EXERCISE REQUIREMENTS:
Please write out each entry below exactly as given.

DATASET EXCERPTS:

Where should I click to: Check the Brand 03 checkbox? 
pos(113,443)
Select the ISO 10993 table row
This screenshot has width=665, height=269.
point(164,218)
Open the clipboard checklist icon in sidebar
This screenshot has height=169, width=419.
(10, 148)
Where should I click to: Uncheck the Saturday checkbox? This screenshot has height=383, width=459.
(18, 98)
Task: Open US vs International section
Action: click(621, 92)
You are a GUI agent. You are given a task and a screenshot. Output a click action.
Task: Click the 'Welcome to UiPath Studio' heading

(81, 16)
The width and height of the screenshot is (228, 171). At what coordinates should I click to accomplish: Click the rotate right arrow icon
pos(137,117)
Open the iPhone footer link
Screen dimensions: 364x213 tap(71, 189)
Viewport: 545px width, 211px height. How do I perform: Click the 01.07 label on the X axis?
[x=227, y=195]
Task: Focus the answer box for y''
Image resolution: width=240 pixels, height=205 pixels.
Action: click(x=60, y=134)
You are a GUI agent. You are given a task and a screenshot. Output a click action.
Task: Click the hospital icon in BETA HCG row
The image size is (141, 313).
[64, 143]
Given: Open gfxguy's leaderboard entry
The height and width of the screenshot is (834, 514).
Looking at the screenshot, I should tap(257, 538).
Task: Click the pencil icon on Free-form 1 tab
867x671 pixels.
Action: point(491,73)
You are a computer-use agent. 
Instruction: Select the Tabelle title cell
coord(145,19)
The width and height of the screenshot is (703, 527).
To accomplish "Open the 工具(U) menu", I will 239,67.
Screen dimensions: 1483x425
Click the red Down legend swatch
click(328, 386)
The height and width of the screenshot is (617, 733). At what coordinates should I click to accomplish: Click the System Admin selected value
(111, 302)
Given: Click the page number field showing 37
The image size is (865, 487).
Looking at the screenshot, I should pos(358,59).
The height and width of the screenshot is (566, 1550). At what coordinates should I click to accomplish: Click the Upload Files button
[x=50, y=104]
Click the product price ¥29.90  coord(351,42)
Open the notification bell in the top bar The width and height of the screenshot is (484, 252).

EXPECTED ANSWER:
Where should I click to: Check the Brand 03 checkbox? 
pos(113,443)
Select the ISO 10993 table row
This screenshot has width=665, height=269.
point(164,218)
Open the clipboard checklist icon in sidebar
This screenshot has height=169, width=419.
(10, 148)
Where should I click to: Uncheck the Saturday checkbox? This screenshot has height=383, width=459.
(18, 98)
Task: Open US vs International section
Action: click(621, 92)
You are a GUI agent. You are given a task and a screenshot. Output a click action.
Task: Click the 'Welcome to UiPath Studio' heading

(81, 16)
The width and height of the screenshot is (228, 171). At what coordinates should I click to accomplish: Click the rotate right arrow icon
pos(137,117)
Open the iPhone footer link
Screen dimensions: 364x213 tap(71, 189)
Viewport: 545px width, 211px height. How do I perform: Click the 01.07 label on the X axis?
[x=227, y=195]
Task: Focus the answer box for y''
Image resolution: width=240 pixels, height=205 pixels.
Action: click(x=60, y=134)
You are a GUI agent. You are given a task and a screenshot. Output a click action.
Task: Click the hospital icon in BETA HCG row
The image size is (141, 313).
[64, 143]
Given: Open gfxguy's leaderboard entry
The height and width of the screenshot is (834, 514).
Looking at the screenshot, I should tap(257, 538).
Task: Click the pencil icon on Free-form 1 tab
867x671 pixels.
Action: point(491,73)
You are a computer-use agent. 
Instruction: Select the Tabelle title cell
coord(145,19)
The width and height of the screenshot is (703, 527).
To accomplish "Open the 工具(U) menu", I will 239,67.
Screen dimensions: 1483x425
Click the red Down legend swatch
click(328, 386)
The height and width of the screenshot is (617, 733). At what coordinates should I click to accomplish: Click the System Admin selected value
(111, 302)
Given: Click the page number field showing 37
The image size is (865, 487).
Looking at the screenshot, I should pos(358,59).
The height and width of the screenshot is (566, 1550). At what coordinates should I click to accomplish: Click the Upload Files button
[x=50, y=104]
Click the product price ¥29.90  coord(351,42)
Open the notification bell in the top bar The width and height of the screenshot is (484, 252).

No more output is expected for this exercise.